遺言書

元東京家裁調停委員の視点

遺産分割調停で、弁護士が作成したにもかかわらず、奇妙な遺言書にでくわすことがあります。

特に、相続分の指定なのか、分割の指定なのか、これが不明な遺言書多いですね。

これが、遺産分割調停でよく問題になるのですが、この問題は、いまだに解決していません。遺産相続の基本的知識に欠けたまま無自覚で遺言書を作成すると往々にしてトラブルが起きます。

それと、遺言執行者でありながら、堂々と一部の相続人の代理人となって調停に来る弁護士がいます。執行者は代理人になれないとわかりながら、報酬にひかれて代理人になってしまうんでしょうが、ここは、きちんと自覚してもらいたいと思います。

皆さんに自覚していただきたいのは、遺言書は、遺言者が人生の最後に残す言葉であり、「遺言者最終意思尊重の原則」を最大限遵守しなければならないということです。
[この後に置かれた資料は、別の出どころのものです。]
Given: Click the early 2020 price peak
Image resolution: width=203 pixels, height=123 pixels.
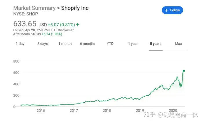Looking at the screenshot, I should click(177, 77).
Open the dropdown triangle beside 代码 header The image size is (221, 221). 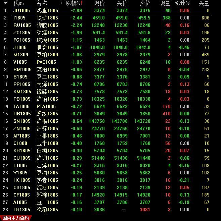click(x=5, y=3)
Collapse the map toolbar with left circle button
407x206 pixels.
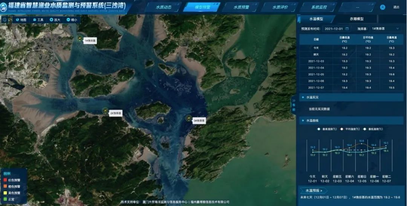[5, 20]

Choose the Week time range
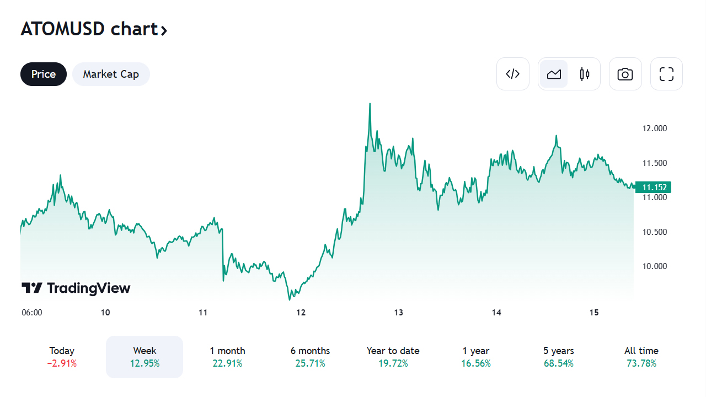pyautogui.click(x=145, y=357)
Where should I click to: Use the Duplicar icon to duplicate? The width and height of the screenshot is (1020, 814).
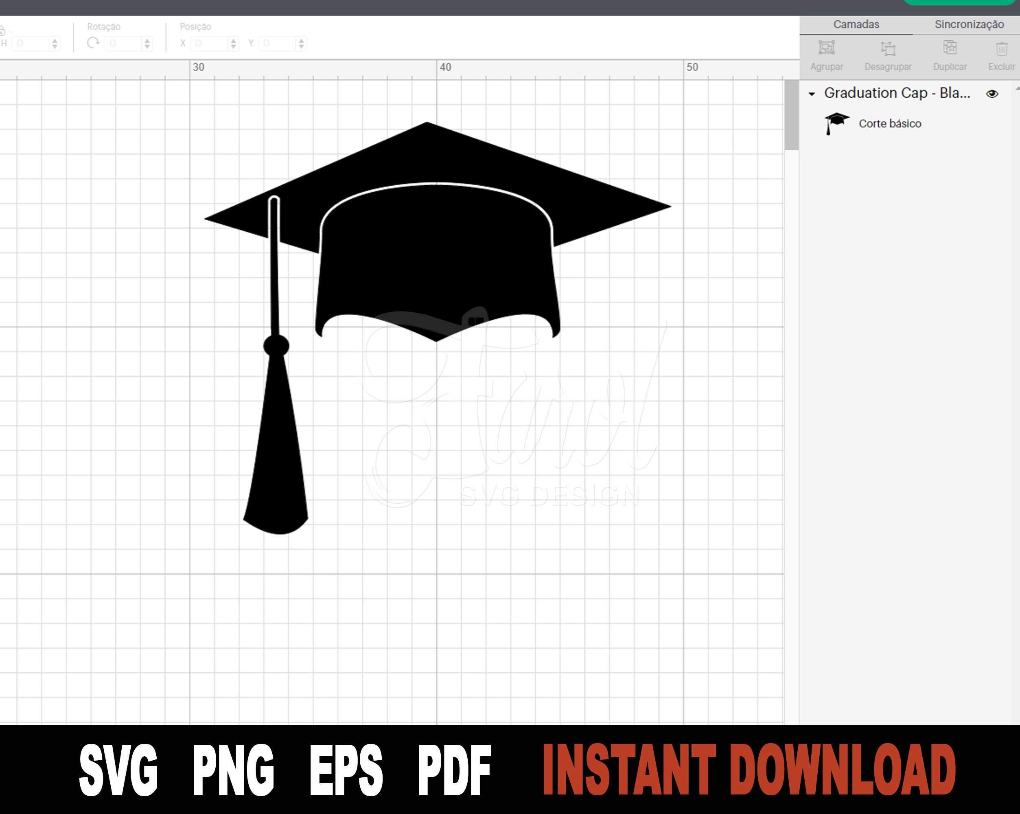[x=950, y=48]
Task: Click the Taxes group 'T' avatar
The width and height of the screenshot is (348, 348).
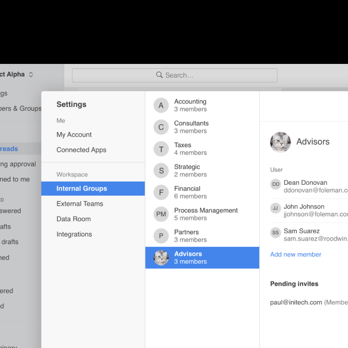Action: tap(161, 149)
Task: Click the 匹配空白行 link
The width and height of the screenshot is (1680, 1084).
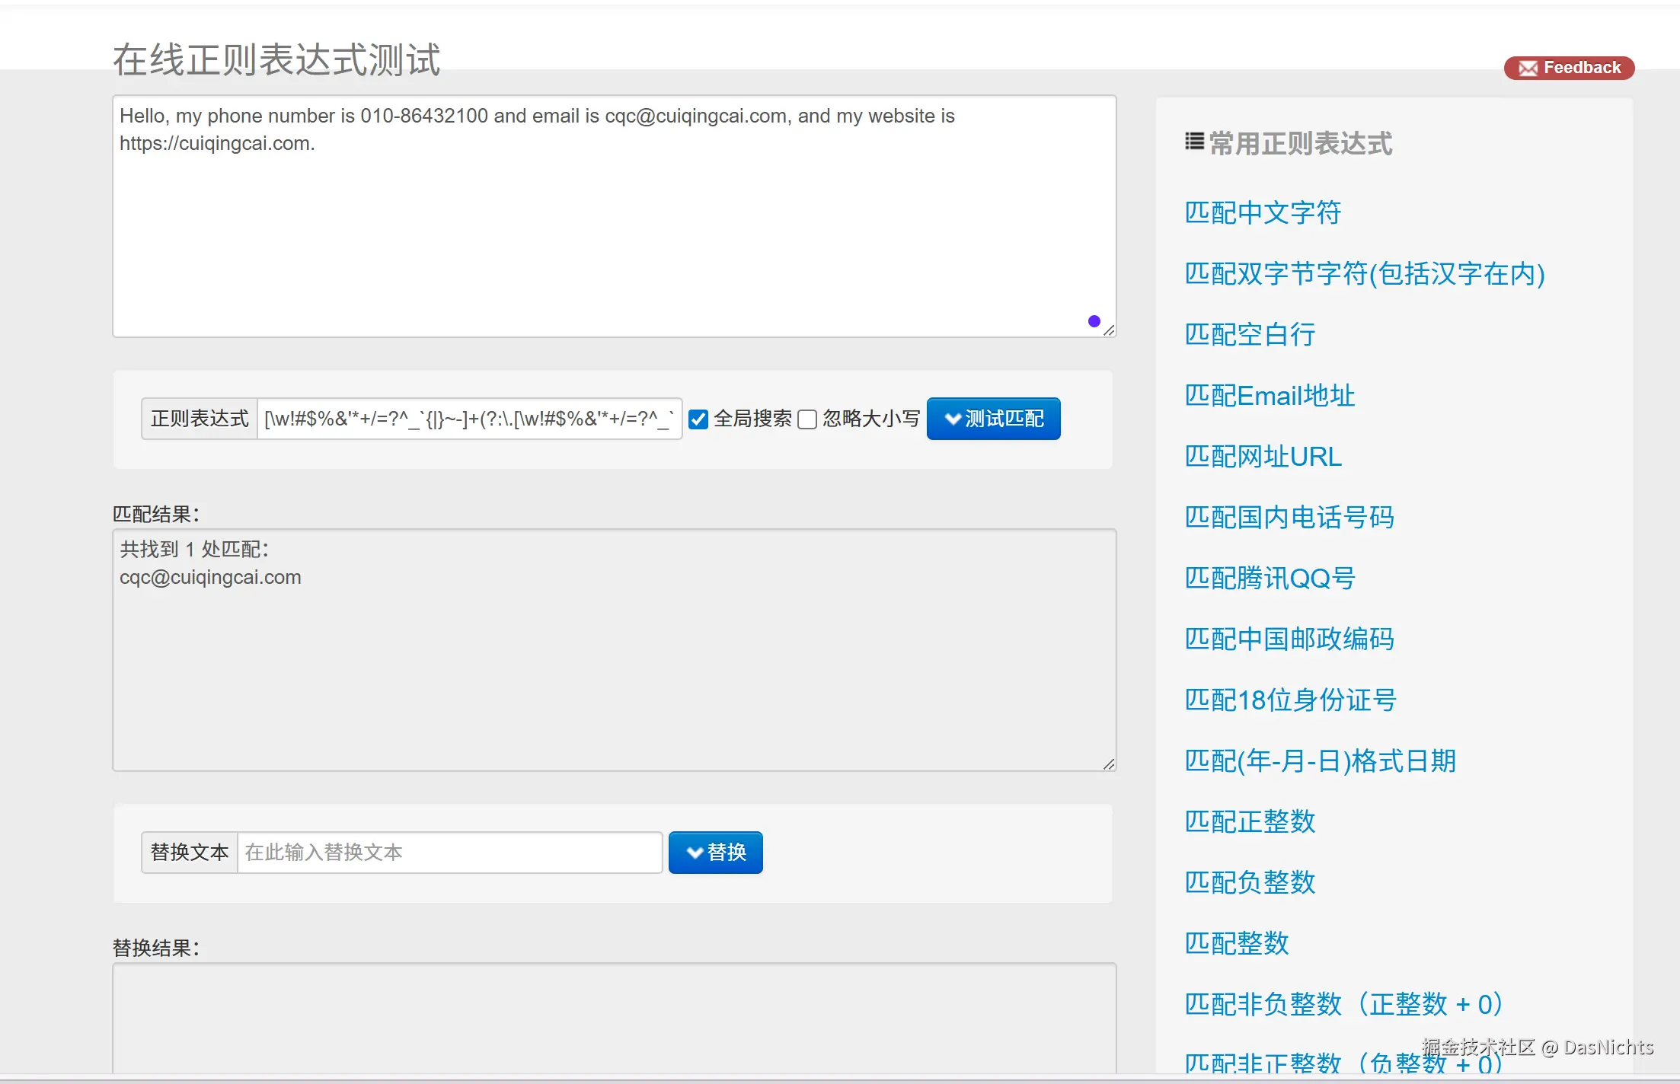Action: pyautogui.click(x=1249, y=334)
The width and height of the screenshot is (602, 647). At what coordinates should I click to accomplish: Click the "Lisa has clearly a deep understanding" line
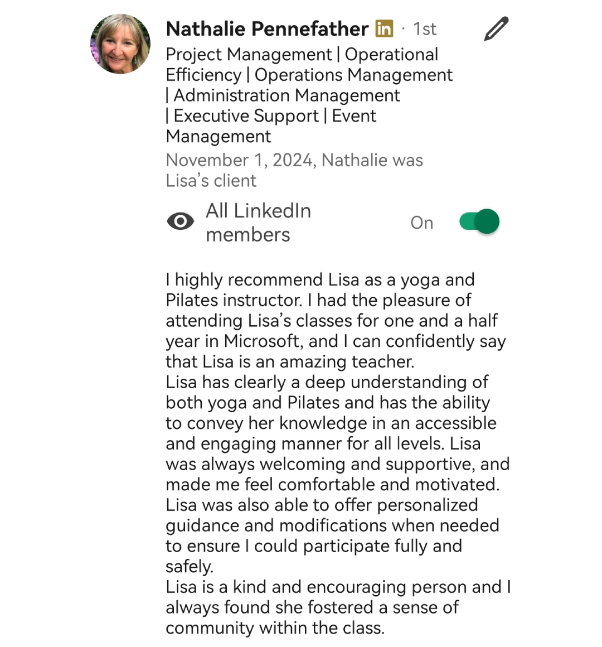coord(327,382)
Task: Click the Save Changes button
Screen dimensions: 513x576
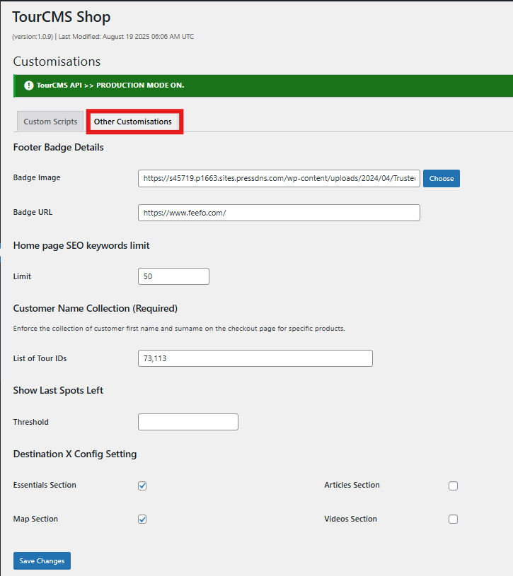Action: click(x=42, y=561)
よく推定相続人等を集めて家族会議を開き、そこで、遺言書を作成するということが行なわれたり、一部の推定相続人の圧力で遺言書が作成されたりしますが、これは、ある意味、高齢者虐待です。

詳しくは遺言書作成にあたっての注意点をご覧ください。

遺言書の作成をする場合は、以下の一覧表を参考にして作成してください。     

遺言の方式  必要要件
自筆証書遺言
(968条~)
全文の自書(例外 別添遺産目録)
日付の記載
氏名の自書
押印(認印・指印でも可)
加除訂正の方式順守
(①場所の指示と②変更した旨の付記③その個所に署名押印)(反しても加除訂正が無効になるだけで遺言そのものが無効になるわけではない)
不要要件①立会人②確認審判③契印・割印
検認 遺言書保管制度利用の場合以外検認は必要
公正証書遺言
(969条~)
証人二人以上の立会
口授(遺言者→公証人)
口述の筆記と読み聞かせ・閲覧(公証人→遺言者・証人)
遺言者・証人による承認・署名押印
公証人による付記・署名押印
不要要件 全文自筆 確認審判
検認 不要
秘密証書遺言
(970条~)
遺言者の証書への署名(自書)押印
遺言者による遺言書の封入・封印
公証人一人・証人二人に対する封書の提出と申述(①自己が遺言者である。②筆者(代筆者)の氏名・住所の2点の申述)
公証人による封紙への記載
公証人・遺言者・証人の署名(自書)押印
不要要件 全文自筆 日付 確認審判
検認必要 無効行為の転換(971条)に注意
一般危急時遺言
(危急時遺言・臨終遺言)
(976条~)
死亡の危急
証人3人以上の立ち合い
口授(遺言者→証人の一人)
口授を受けた証人による口授の筆記(遺言書作成)
読み聞かせ・閲覧(遺言者→筆記者以外の証人)
各証人の承認・署名押印
確認審判(20日以内)
不要要件 自筆 日付(最判S47・3・17 民集26-2-249)
検認必要・普通方式遺言ができるようになった時から6か月生存したとき失効。